Regulation of BK Channel Auxiliary Gamma Subunits by N-Glycosylation

Abstract

BK channels consist of pore-forming, voltage- and Ca2+-sensing α subunits and auxiliary β and γ subunits. The auxiliary γ1-3 subunits potently modulate the BK channel's function by shifting voltage-dependence of channel activation by 50 - 150 mV toward the negative voltage direction. All BK channel γ subunits contain single or multiple consensus N-linked glycosylation sites in their extracellular LRR domains. We found that inhibition of protein N-glycosylation in HEK-293 cells by tunicamycin caused a great reduction (γ1) or full loss (γ2 and γ3) of the γ subunit's effectiveness in modulating BK channels.

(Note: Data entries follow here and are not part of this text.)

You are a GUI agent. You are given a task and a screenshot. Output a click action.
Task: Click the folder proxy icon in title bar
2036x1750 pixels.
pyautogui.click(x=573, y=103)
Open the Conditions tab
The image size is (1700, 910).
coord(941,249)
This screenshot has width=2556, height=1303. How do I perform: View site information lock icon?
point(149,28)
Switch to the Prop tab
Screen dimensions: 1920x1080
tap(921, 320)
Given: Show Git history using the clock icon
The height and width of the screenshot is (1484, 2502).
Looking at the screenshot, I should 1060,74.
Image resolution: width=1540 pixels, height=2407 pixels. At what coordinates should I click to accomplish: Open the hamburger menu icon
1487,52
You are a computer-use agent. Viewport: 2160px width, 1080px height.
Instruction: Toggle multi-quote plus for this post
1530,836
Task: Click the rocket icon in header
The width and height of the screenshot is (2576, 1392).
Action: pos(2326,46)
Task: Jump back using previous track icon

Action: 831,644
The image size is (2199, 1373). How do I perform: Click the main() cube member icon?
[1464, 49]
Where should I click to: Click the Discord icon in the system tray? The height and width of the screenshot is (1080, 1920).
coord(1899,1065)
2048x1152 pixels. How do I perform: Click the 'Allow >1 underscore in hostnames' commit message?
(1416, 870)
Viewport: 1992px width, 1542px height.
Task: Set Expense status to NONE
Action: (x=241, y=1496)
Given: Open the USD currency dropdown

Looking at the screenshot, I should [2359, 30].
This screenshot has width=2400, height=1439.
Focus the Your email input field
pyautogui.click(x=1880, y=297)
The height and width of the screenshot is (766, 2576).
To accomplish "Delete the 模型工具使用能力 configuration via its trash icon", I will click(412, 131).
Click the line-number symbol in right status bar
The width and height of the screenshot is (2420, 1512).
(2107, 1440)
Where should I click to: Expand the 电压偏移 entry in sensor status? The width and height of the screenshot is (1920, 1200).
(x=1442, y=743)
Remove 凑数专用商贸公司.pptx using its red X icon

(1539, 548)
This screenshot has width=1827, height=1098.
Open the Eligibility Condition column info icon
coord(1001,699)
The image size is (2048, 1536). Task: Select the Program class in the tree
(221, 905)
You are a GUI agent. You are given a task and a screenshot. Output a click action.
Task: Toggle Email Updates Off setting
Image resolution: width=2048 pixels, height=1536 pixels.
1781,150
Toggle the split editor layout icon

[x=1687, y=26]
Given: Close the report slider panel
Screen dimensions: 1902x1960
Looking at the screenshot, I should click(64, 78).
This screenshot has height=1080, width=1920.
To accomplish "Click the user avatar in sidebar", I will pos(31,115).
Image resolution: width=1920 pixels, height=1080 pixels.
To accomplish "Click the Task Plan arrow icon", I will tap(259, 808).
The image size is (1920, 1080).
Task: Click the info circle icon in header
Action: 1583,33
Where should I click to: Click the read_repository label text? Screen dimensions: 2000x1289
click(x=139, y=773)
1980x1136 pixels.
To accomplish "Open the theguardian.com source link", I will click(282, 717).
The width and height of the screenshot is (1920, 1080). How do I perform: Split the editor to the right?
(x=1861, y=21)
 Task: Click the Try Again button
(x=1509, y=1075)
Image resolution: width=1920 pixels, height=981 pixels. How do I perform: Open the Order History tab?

We identified the glycosylation sites of N147 in the γ1 subunit, N112, N148 and N211 in the γ2 subunit, and N82, N111 and N137 in the γ3 subunit to be all necessary for the γ subunits’ channel-modulation function. Blockade of glycosylation at single or multiple sites by mutation (N→Q) caused a decrease in protein size and a conversion of either all or a significant portion of BK channels to be unmodulated by the auxiliary γ subunit. Overexpression of the γ1-N147Q mutant can partially compensate its deficiency in BK channel modulation. We conclude that N-glycosylation plays a critical role in maintaining the modulatory function of the BK channel auxiliary γ subunits, presumably through facilitating the protein's surface expression.